■ **EXERCISE REQUIREMENTS**:
Put every line of the rows below into a numbered list, skipping blank lines and leaving out the pictures.

Records from a dataset
## Begin
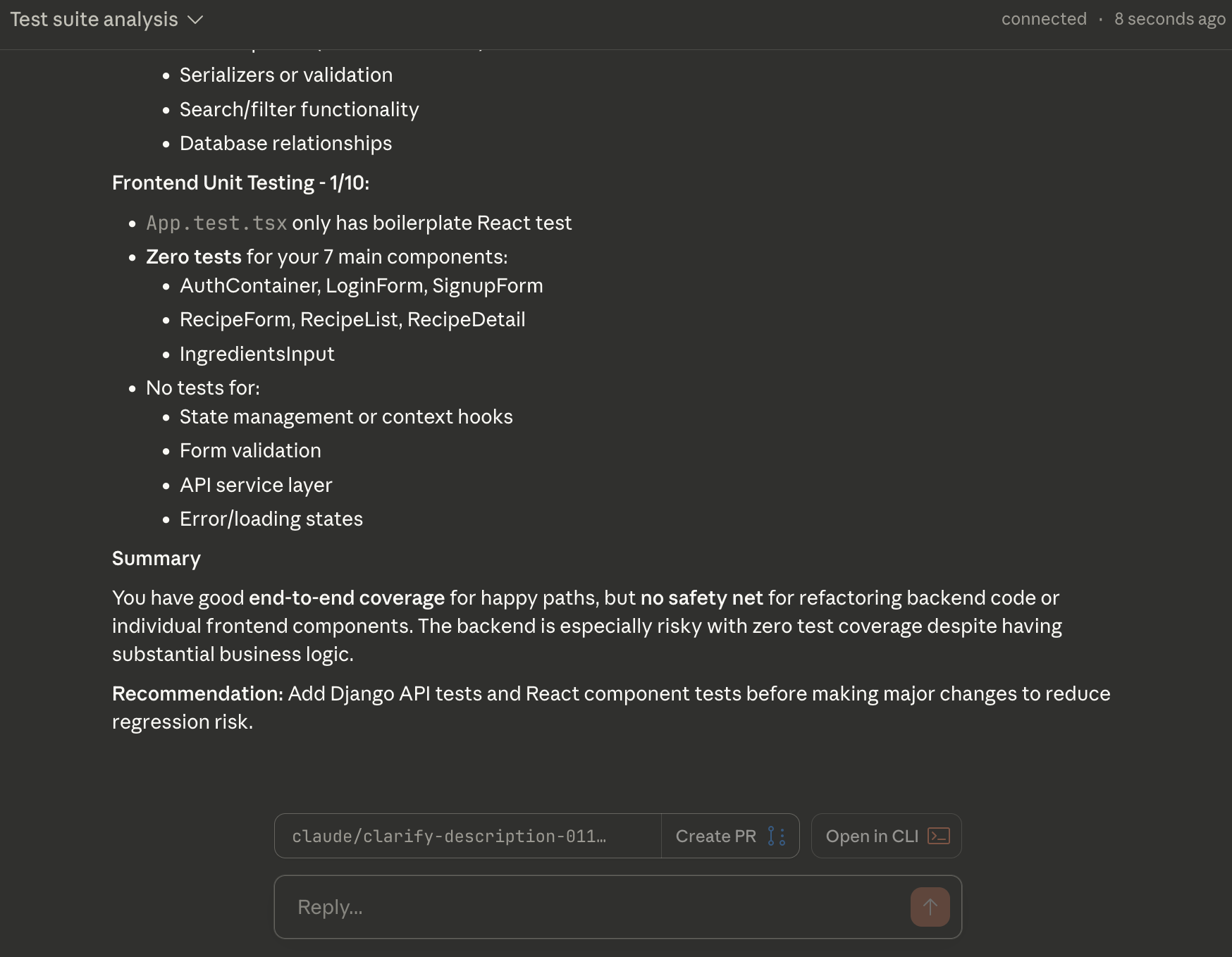This screenshot has width=1232, height=957.
Task: Click the Test suite analysis title text
Action: [x=94, y=20]
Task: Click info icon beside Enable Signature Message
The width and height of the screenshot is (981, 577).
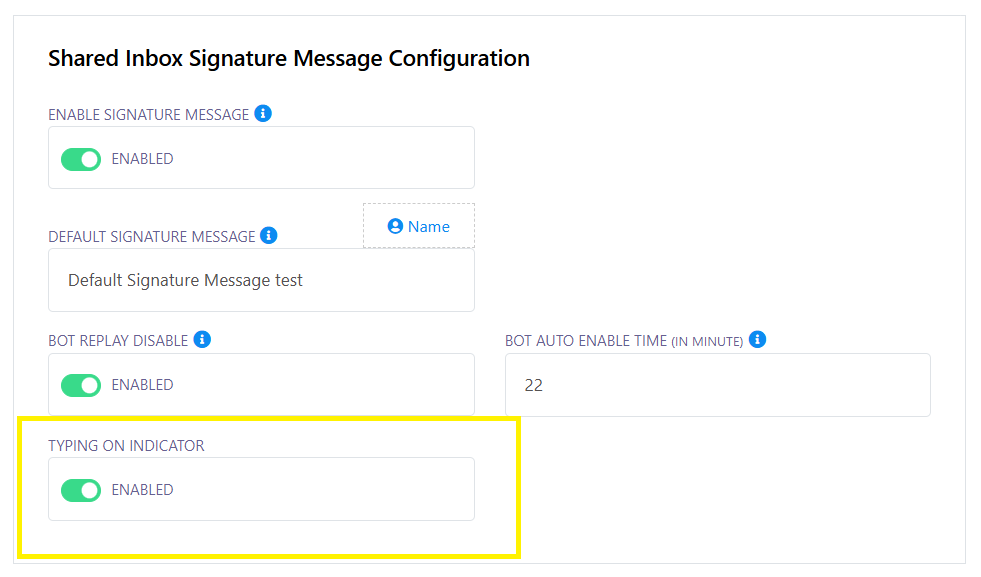Action: (263, 114)
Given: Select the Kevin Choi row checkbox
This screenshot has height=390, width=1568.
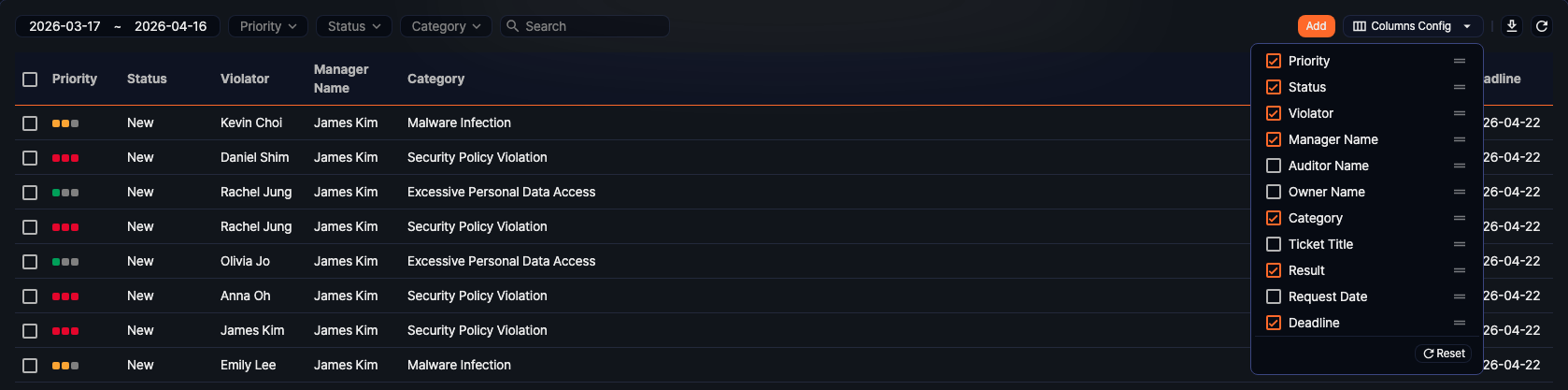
## End
■ **CORRECT ANSWER**:
1. This screenshot has width=1232, height=957.
2. Task: Click the Test suite analysis title text
3. Action: [x=94, y=20]
4. Task: Click info icon beside Enable Signature Message
5. The width and height of the screenshot is (981, 577).
6. Action: (263, 114)
7. Given: Select the Kevin Choi row checkbox
8. This screenshot has height=390, width=1568.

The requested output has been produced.